- **WORK TO COMPLETE**
[1] In the passage on interviews versus focus groups, what is a participant in Singapore saying when they answer "can consider"?
[2] Carry on the passage on interviews versus focus groups, picking up right after its final sentence.

In-Depth Interviews vs Focus Groups: Choosing the Right Research Method

Assembled is a market research agency in Singapore with 600+ projects completed across Southeast Asia since 2016, a 100,000-member proprietary panel, and publications in MRS Research Live and ESOMAR Research World. This qualitative methodology comparison analysis draws on patterns from in-depth interview research projects moderated by founder Felicia Hu, who scopes, moderates, analyses, and presents every project herself. In Singapore's high-context culture, a participant who says "can consider" is saying no. Felicia, a bilingual moderator in English and Mandarin with fluency in Hokkien, Cantonese, and Singlish, was recently quoted in the South China Morning Post on how to choose the right research method for understanding diverse Asian consumer segments.

Every week, clients ask: Should we do focus groups or in-depth interviews?

The answer is: it depends. But that's unhelpful. Choose wrong and you waste budget and produce misleading insights. Here's how to think through the decision properly.

- **DATA TO EXAMINE**
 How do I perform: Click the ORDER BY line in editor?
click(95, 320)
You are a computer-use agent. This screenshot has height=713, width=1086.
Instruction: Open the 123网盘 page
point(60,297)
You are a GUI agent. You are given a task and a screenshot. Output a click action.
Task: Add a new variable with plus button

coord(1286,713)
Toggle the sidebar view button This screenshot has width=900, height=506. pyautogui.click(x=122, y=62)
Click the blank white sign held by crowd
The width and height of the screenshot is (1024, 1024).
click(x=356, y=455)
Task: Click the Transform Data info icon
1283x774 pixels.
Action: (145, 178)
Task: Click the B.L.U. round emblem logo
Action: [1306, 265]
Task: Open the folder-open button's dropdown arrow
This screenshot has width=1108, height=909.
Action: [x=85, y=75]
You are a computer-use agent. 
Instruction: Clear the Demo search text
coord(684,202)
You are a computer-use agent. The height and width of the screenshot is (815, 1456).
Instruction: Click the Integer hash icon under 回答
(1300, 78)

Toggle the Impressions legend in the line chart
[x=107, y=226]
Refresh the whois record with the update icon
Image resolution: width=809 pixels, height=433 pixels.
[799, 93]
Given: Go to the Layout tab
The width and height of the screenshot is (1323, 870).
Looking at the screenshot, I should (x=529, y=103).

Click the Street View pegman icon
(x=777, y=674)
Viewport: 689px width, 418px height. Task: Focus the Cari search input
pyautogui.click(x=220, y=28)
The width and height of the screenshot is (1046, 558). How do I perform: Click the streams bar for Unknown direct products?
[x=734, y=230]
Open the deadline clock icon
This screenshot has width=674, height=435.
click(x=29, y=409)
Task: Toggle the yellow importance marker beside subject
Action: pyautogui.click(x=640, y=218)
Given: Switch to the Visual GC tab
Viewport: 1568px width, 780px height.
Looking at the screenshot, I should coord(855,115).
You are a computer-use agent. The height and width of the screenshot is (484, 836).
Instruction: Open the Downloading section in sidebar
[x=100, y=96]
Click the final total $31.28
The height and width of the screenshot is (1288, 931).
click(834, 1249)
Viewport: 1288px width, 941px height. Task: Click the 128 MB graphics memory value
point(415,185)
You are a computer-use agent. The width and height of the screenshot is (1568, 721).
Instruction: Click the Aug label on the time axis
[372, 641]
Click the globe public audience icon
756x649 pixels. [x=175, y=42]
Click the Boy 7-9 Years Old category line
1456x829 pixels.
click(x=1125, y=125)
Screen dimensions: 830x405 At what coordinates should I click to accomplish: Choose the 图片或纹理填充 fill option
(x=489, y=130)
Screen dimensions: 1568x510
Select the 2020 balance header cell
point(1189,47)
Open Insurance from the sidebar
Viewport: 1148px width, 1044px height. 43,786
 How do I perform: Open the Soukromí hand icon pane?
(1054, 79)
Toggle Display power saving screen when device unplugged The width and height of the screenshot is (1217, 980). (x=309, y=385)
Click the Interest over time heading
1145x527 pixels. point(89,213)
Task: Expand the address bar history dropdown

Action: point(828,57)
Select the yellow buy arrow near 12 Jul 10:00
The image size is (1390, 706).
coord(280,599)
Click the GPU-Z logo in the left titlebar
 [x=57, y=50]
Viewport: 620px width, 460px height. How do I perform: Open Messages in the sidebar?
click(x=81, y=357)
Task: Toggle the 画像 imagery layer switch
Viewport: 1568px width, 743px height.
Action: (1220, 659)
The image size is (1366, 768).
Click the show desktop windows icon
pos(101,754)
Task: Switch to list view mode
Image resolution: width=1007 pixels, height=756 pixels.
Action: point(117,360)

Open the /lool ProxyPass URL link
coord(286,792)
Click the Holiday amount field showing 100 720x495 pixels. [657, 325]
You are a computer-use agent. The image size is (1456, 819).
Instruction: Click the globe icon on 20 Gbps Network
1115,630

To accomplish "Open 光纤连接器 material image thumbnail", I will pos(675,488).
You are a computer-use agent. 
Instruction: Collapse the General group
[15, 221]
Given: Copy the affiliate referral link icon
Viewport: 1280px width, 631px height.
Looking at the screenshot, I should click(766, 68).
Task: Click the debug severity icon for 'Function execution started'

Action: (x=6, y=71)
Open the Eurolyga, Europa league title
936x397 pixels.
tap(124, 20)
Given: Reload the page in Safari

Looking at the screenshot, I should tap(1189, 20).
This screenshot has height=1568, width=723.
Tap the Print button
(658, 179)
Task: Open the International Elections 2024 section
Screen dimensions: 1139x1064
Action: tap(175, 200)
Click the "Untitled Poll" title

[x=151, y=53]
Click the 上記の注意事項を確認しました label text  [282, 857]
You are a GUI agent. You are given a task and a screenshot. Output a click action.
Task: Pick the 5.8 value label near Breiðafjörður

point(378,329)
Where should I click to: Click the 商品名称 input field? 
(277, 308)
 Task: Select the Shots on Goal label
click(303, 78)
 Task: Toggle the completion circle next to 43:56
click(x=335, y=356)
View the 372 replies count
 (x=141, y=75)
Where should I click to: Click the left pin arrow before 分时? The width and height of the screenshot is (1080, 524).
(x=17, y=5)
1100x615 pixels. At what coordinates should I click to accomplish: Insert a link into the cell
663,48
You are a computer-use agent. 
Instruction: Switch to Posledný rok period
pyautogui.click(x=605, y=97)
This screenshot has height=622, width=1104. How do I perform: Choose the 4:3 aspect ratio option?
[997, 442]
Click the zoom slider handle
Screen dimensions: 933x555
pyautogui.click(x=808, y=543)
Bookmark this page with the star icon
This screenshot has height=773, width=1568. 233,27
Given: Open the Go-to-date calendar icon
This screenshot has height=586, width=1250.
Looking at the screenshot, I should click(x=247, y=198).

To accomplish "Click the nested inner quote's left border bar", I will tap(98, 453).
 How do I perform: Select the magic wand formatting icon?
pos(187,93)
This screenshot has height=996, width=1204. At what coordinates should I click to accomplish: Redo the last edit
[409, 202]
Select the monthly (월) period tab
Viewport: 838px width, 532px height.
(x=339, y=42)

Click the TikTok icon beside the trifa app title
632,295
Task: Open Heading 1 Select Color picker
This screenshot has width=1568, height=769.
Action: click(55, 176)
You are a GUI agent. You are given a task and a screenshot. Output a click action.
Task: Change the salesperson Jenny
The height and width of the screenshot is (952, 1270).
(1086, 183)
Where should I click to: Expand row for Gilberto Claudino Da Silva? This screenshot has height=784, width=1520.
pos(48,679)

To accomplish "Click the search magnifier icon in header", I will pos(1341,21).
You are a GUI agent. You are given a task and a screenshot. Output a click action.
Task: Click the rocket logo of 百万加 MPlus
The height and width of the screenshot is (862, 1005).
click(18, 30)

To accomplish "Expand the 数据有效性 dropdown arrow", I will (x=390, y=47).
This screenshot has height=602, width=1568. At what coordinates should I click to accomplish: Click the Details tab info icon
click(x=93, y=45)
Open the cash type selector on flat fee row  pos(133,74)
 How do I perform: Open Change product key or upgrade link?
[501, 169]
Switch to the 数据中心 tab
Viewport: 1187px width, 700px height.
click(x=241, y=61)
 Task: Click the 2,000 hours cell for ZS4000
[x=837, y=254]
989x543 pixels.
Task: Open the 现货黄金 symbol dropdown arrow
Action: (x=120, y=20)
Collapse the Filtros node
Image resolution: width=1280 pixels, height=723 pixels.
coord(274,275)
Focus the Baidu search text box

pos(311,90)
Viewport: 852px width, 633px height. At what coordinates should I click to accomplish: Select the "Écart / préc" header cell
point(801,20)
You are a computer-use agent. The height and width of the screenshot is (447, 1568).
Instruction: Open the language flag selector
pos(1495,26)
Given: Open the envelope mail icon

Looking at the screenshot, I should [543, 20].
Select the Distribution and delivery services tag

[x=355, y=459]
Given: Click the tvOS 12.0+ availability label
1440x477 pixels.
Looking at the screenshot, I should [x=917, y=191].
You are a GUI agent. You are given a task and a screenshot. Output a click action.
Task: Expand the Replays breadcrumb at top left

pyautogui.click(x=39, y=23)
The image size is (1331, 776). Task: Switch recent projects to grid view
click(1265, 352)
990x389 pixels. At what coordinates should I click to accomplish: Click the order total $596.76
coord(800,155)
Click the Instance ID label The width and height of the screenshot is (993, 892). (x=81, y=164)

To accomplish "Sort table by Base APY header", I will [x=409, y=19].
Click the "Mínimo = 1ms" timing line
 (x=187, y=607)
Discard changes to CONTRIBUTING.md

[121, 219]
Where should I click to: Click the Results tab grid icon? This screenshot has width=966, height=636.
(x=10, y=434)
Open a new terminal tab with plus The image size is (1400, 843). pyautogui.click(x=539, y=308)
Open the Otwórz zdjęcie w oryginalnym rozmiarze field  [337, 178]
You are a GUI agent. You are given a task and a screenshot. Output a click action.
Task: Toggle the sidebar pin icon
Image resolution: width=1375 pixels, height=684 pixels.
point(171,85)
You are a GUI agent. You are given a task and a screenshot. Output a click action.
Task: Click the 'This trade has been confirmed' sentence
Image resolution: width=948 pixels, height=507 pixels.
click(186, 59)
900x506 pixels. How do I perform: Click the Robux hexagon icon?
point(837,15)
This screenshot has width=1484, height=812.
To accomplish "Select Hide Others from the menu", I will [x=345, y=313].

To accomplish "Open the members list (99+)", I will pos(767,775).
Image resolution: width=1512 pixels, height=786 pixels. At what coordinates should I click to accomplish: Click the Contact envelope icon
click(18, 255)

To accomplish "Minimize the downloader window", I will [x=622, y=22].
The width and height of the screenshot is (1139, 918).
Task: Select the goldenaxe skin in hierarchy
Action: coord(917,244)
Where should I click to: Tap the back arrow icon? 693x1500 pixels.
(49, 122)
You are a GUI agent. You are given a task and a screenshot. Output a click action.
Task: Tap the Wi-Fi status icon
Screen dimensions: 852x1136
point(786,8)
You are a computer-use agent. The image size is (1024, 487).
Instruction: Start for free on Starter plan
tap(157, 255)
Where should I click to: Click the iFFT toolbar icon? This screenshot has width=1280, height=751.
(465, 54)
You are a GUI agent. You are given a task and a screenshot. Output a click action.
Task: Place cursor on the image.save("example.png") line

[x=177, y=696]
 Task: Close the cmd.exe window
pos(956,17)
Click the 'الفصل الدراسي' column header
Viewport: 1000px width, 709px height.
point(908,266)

- **ANSWERS FOR EACH ITEM**
[1] They are saying no.

[2]
The Fundamental Difference

Focus groups gather 6–8 people to discuss a topic together. The interaction between participants is data. You're observing how opinions form, shift, and collide in social context. Digital adoption patterns in Singapore influence how groups operate—increasingly online, hybrid-friendly, accessible across demographics.

In-depth interviews (IDIs) are one-on-one conversations, typically 45–90 minutes. The depth comes from sustained individual attention. You're exploring how one person thinks, feels, and decides without social influence.

Neither is inherently better. They answer different questions. Choosing the wrong method is like using a hammer when you need a screwdriver—you might get something done, but not well. Singapore's research landscape reflects this complexity, with businesses increasingly differentiating between social-context questions and individual-preference questions.

When to Choose Focus Groups

When you want to observe social dynamics

Focus groups reveal social construction of meaning that individual interviews miss. How opinions shift when challenged shows real social influence patterns.

When budget and timeline are constrained

Focus groups are efficient. Eight people in two hours versus eight hours of separate interviews. Groups suit limited resources.

When to Choose In-Depth Interviews

Use IDIs for sensitive topics (personal health, financial, embarrassing behaviors). In healthcare market research, for instance, patients rarely disclose medication non-adherence in front of others, complex decision journeys, hard-to-reach audiences (executives, specialists), and when social pressure would distort honest responses. ESOMAR's research standards emphasize IDI depth for exploring individual decision-making without the social filtering that occurs in groups.

Decision Matrix: Focus Groups vs IDIs

Focus Groups excel for: Social influence and opinions, generating new ideas, concept testing, price sensitivity discussions.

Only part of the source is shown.